Plus, there are people at practice who just drive me INSANE. I'll give them nicknames, just so we keep this going, first guy I'll talk about is, Rick. (Name changed) I used to have a crush on him, but obviously now, I don't and don't plan to ever. Oh, and if a gay guy bugs you, then you should stop reading this, right away. As this is honesty, at its best. So yeah, he is just so full of himself, as well as a COMPLETE FAKER. He is an ass hole and I can't stand him.. At all... I just am so of being around these people that I can't stand... I really want to quit the musical.. But I won't, since I made a decision to be in it and I refuse to quit 2-3 weeks in.
The freshmen are annoying as hell, so slutty and immature. I hate the fact I'm in the closet, I want more than anything to come out, fuck my parents and their reputation at risk, I AM GAY, get the fuck over yourselves. My mom already jokes about it, due to suspicion, ah I await the day I tell them the truth. "Hey mom, hey dad, just thought you should know that I've been gay since I was 12, probably younger, but I know I was and am." Thus, I've already accepted myself for who I am and I'm ready to get on with life, not letting that stand in my way.
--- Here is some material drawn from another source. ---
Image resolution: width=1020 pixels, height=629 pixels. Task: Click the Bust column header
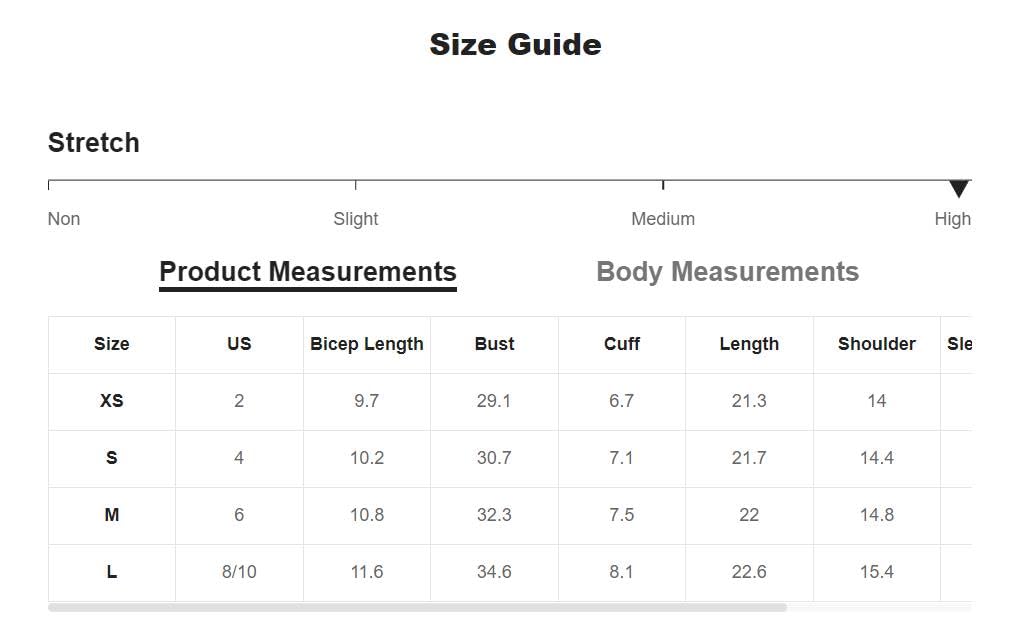(x=494, y=344)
Back to the main case at hand though, freshmen suck. I'm also tired of the Juniors always giving us, Sophomores, shit about how we are just as annoying as the freshmen, which is so not true, it's just their whole class is full of ass holes and d-bags. Which is fine, I just refuse to be friends with any of them. The musical is so far behind, I doubt it will be as good as we'd like it to be, we have great singers and actors, just a lot of freshmen/people who can't shut up or sit quietly. Oh, and btw, I'm not the typical gay guy who acts all feminine and girl-like, that is such a stupid stereotype and couldn't be more wrong.
I'm doing mediocre in school, which is terrible compared to my usual. I get A's, B's and C's. C's. What the fuck. I never get those, my parents aren't helping much with this either. Keep in my that my C is in Geometry. I hate math. Also, if I don't get my grades up, my dad threatens to have my pulled out of the Advanced World History class. FUCK YOU. This is MY class line up, not something you chose for me. Leave me alone. They are just getting in my life too much as well, which is why I'm not able to have a diary or journal, seeing as my mom will just look around my room for it and read it all. This way I'm safe. I hope.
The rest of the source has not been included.